● **PASSAGE FOR REVIEW**:
Victorian London - Health and Hygiene - Beauty Products and Beauty Regimes - wearing make-up

    I should be very sorry were the corrupt fashion of the eighteenth century to return, in which a woman was considered only half dressed till her natural complexion was concealed; and hence many a lovely cheek and lip be disguised at the bidding of those who had no beauty to lose.
    At the same time, the face is always exposed, and it does demand at least as much attention as the rest of the person, and cosmetics have their use as well as their abuse.
    It seems to me an inexpressibly absurd and inconsistent "crack" of modern middle-class society, that if an honest girl is known to use a soupcon of colour or tinted powder, she is sneered at and laughed at by her virtuous female friends, and so she gives in; but let me remind her that she is also laughed at if she has great feet, or scarcely any hair, or thick fingers, or any other defect. Crows will always persecute their weaklier brethren. There are always crows in every company; and if your mistaken "honesty" forbids you to conceal or improve your bad skin, these benevolent fowls will none the less set upon you with their stinging beaks and hoarse screams. Your honesty will only be another feather to wing the shafts of such enemies; you will not save yourself, but you will succeed in annoying society. If a woman have the misfortune to lose a conspicuous tooth, it is worse than folly not to replace it by art, rather than force upon everyone who speaks to her the extremely unpleasant appearance of her tongue through the gap. If a girl has the trial of a complexion so bad that the sight of it gives one a turn, it is simply a duty for her either not to go into society at all, or, if she does, to conceal it, as she would not scruple to conceal lameness or leanness. You have no right to inflict your misfortune on everybody - it is an unpardonable offence against good taste. You can't alter your great feet; but who will blame you for wearing well- made boots? You can't help losing your teeth; but who will quarrel with you for wearing false ones? 
    If an emaciated woman pad her dress, she must not overdo it, or pad it in the wrong place - that outrages nature more than if she left it alone. If a woman powder or paint, she must not smear her face carelessly with unnatural tints, like a clown in a pantomime or last-century ladies. I should never recommend unguents injurious or dangerous - belladonna dropped in the eyes, for instance, which, after a time, destroys the sight. There are transparent cosmetics which leave the pores open whilst they tint the skin, and will safely bear contact with soap and water. I should strenuously enjoin the wise use of those which are quite compatible with health and cleanliness. Women have no right to injure their health in order to enhance their beauty quand même.
   
A lady who squeezes her waist into ten inches, risks her life in order to become a disagreeable object; a thousand grim diseases threaten her, and she ought to be excluded from the company of all aesthetic and sensible people till she sees her sin against herself and against the next generation. The same must be said of a girl who wears heels so lofty that she is half-crippled (the spine as well as the feet being sometimes injured), and whose features are actually drawn with pain.
    But when health is not endangered the outcry might subside. Critics should discriminate. The girl who plucks her eyebrows hurts no one but herself, and may reap advantage for the time.

● **WHAT THE TASK ASKS**:
Can you transcribe the stretch of the make-up passage from "Victorian London - Health" through "beauty to lose.", word for word?

● **MATERIAL SUPPLIED**:
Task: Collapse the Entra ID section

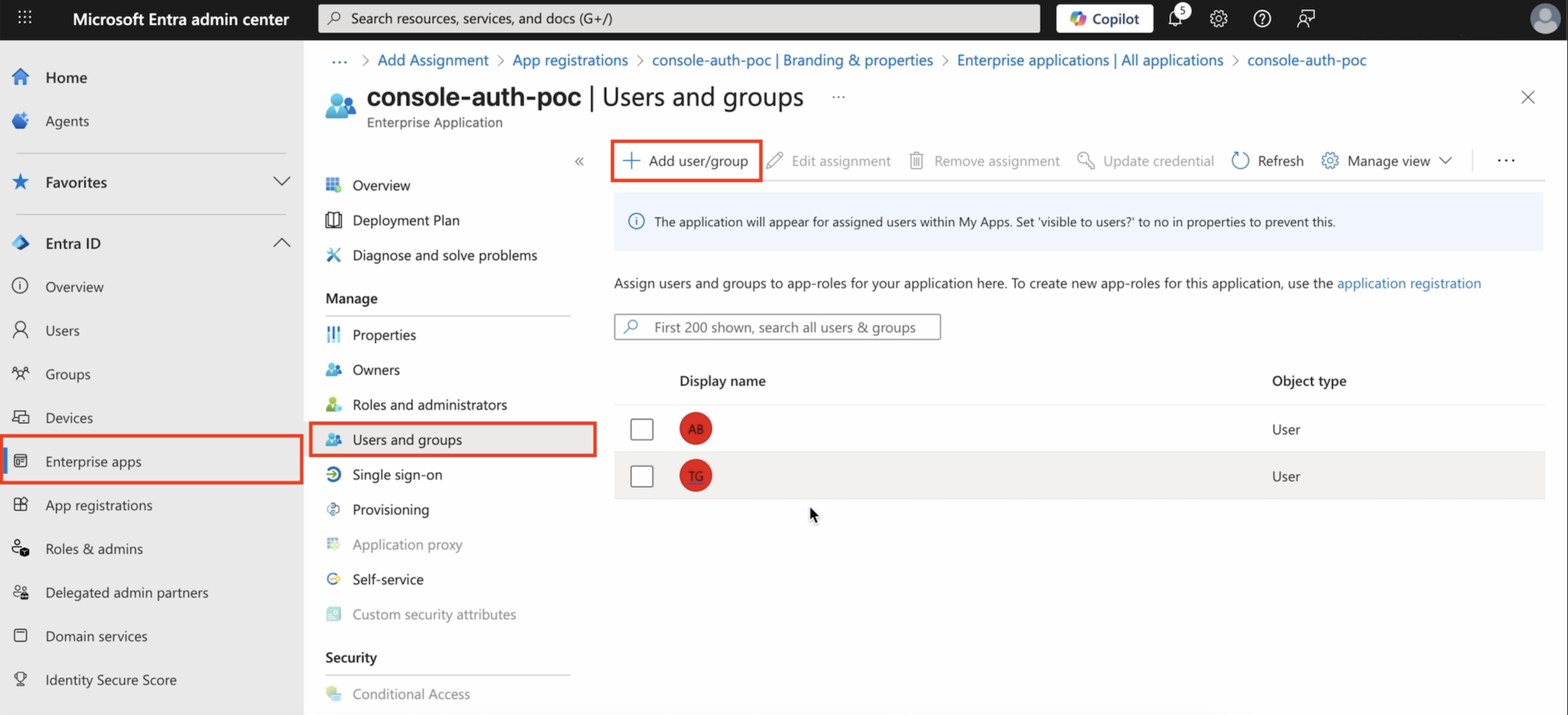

--

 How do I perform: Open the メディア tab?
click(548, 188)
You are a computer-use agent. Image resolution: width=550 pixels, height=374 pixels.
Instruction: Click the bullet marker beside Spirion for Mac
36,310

● **OUTPUT BELOW**:
Victorian London - Health and Hygiene - Beauty Products and Beauty Regimes - wearing make-up

    I should be very sorry were the corrupt fashion of the eighteenth century to return, in which a woman was considered only half dressed till her natural complexion was concealed; and hence many a lovely cheek and lip be disguised at the bidding of those who had no beauty to lose.